Indeed, the next day, we received an email that said our results were available. The email included a link, which after logging in showed us a lab report confirming the test method was RT-PCR, and the result was negative.
Each week, despite the relief of every negative result, I felt a whiff of lingering anxiety. Did I wash my hands after opening that door with the grimy looking handle? Did I touch my face afterwards? Am I breathing viral particles through the sides of my mask?
And the fine print in the test report wasn’t exactly encouraging. I realize fine print is composed with the legal devil sitting on the writer’s shoulder, trying to imagine the worst possible world and the worst possible people.
The legal devil was saying that positive results could mean infection with the SARS-CoV-2 virus, but doesn’t exclude bacterial or other viral co-infections. Also, that negative results don’t mean I’m clear of SARS-CoV-2 either. A negative result could just mean a contaminant in the swab sample may have messed up the test. It could mean there were just too few viral particles to detect because of improper sample collection, transportation, or handling. It could mean that the virus mutated in the region that the RT-PCR detects, so the test no longer works.
Furthermore, this test according to the fine print was NOT cleared or approved by the FDA, as diagnostic tests must be. Instead this test was authorized for emergency use.
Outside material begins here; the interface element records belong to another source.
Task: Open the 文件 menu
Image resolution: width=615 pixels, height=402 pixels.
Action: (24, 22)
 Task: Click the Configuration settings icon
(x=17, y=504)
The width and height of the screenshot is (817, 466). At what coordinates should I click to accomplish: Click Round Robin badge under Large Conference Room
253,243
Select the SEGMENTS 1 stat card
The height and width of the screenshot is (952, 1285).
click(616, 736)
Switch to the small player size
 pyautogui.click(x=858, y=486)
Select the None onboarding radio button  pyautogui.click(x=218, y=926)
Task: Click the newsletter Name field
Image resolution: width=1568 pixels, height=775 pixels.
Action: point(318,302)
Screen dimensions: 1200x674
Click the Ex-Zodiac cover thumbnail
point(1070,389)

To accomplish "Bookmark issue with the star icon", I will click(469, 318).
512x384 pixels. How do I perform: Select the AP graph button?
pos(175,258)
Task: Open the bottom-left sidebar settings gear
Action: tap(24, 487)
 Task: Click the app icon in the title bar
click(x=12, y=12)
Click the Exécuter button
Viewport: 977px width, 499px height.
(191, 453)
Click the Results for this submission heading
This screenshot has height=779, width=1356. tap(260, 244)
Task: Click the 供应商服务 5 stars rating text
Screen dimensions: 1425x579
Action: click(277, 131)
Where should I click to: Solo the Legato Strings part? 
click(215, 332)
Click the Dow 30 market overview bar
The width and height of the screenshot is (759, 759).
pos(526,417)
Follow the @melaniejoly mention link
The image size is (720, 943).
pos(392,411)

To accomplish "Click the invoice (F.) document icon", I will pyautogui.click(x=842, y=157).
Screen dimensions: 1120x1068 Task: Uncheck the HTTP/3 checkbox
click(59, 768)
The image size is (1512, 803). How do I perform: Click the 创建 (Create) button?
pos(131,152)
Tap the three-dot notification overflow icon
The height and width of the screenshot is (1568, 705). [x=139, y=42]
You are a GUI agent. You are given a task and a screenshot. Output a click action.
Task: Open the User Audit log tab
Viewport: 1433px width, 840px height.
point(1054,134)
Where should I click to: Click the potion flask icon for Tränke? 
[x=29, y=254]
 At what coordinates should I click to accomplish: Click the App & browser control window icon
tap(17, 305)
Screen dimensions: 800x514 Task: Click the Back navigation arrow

Diagnostic tests are normally cleared for use by the FDA after the company has submitted data demonstrating that the very same false positive and false negative results the legal devil was warning about occur at a low enough frequency to be a safe and effective test. But this test I am being subject to is only authorized for the duration of this pandemic which justifies authorization of emergency use — and the legal devil quotes Section 564(b)(1) of the Act, 21 U.S.C. 350bbb-3(b)(1).
I think about the fine print, especially about the emergency authorization. I am anxious each week waiting for the results, and am relieved each time I read “negative”. I can talk myself into being grateful that we are being given a test at all. I can talk myself into being relieved that I have a swab as soft and comfortable as a bunny’s cottontail to gently pad the inside of my nose.
But as I walk, relieved again, from the last test, I think about the latest changes to the WHO’s primary transmission routes for SARS-CoV-2 virus.
They have added aerosols to how the virus can be transmitted directly from one person to another, but over great distances. Aerosols are droplets so small they can drift like cigarette smoke across a room, waft through air conditioning ducts, and deep into the lungs. Right next to where my anxiety nestles in my gut.